> Excerpt:
First, Biden needs to be asked to justify his actions under the law. He claims in one memorandum that “insulation is an industrial resource, material, or critical technology item essential to the national defense.” The U.S. already has plenty of dubious national-defense justifications for tariffs and subsidies, but these seem to go beyond even those. The DPA requires the president to make such determinations “with appropriate explanatory material and in writing.” The administration should be required to actually make the case, preferably in a federal court, that green-energy-technology production is a national-defense emergency.
Second, as an economic matter, invoking emergency powers to tackle non-emergencies hurts our preparedness for actual emergencies. As economist Josh Hendrickson recently pointed out, if private industry knows that the government will use emergency powers to divert resources into the production of critical supplies, what incentive does it have to invest in critical supplies before then? The smarter business decision is to invest elsewhere, because the government will swoop in and save the day when it actually counts. That leads to chronic underinvestment in supplies that are actually needed in emergencies, as Hendrickson demonstrated in a paper from the early days of the pandemic emergency.

> Your tasks:
[1] In the commentary on the Defense Production Act, the memorandum's quoted claim names several categories that insulation supposedly falls under; list each one.
[2] Write the next paragraph of the commentary on the Defense Production Act, picking up after its final sentence.
The records were drawn from a different source than the commentary.

Pixel coordinate grounding data
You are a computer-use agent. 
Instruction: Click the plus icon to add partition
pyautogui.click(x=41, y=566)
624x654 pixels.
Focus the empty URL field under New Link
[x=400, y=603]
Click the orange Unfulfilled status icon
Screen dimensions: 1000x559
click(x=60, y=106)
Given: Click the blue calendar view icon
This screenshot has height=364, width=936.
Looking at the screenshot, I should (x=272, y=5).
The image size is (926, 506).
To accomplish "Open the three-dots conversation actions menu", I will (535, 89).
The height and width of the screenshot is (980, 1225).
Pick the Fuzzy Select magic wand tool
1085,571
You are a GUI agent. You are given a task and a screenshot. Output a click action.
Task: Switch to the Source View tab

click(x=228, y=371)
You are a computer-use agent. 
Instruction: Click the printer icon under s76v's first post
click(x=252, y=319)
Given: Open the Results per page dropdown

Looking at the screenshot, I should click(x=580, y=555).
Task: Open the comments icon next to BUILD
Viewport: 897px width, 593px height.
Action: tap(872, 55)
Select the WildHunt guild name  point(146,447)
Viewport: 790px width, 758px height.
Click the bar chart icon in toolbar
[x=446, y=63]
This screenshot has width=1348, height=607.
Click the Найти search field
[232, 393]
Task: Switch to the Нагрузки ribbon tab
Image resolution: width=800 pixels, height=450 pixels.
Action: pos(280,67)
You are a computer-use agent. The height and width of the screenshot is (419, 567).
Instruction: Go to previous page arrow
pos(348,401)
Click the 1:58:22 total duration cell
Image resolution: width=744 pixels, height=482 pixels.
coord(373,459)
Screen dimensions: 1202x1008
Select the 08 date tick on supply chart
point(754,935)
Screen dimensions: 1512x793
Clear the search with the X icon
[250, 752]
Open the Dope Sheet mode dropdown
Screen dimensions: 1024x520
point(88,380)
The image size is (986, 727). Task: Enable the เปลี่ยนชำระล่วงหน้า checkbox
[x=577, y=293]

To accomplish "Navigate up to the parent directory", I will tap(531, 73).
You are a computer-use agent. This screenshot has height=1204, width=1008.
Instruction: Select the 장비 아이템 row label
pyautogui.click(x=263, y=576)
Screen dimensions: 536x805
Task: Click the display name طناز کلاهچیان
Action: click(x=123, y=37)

> Expected results:
[1]
industrial resource
material
critical technology item

[2]
If the government believes a resource will be chronically underproduced, Hendrickson argues, it would be better off just subsidizing the industry that makes the resource in question during ordinary times, so that we’ll have a sufficient supply when we need it, rather than having to use emergency powers to frantically ramp up production after a crisis hits.
But that is a secondary problem; the more immediate concern is that Biden’s actions further upset the constitutional balance of powers.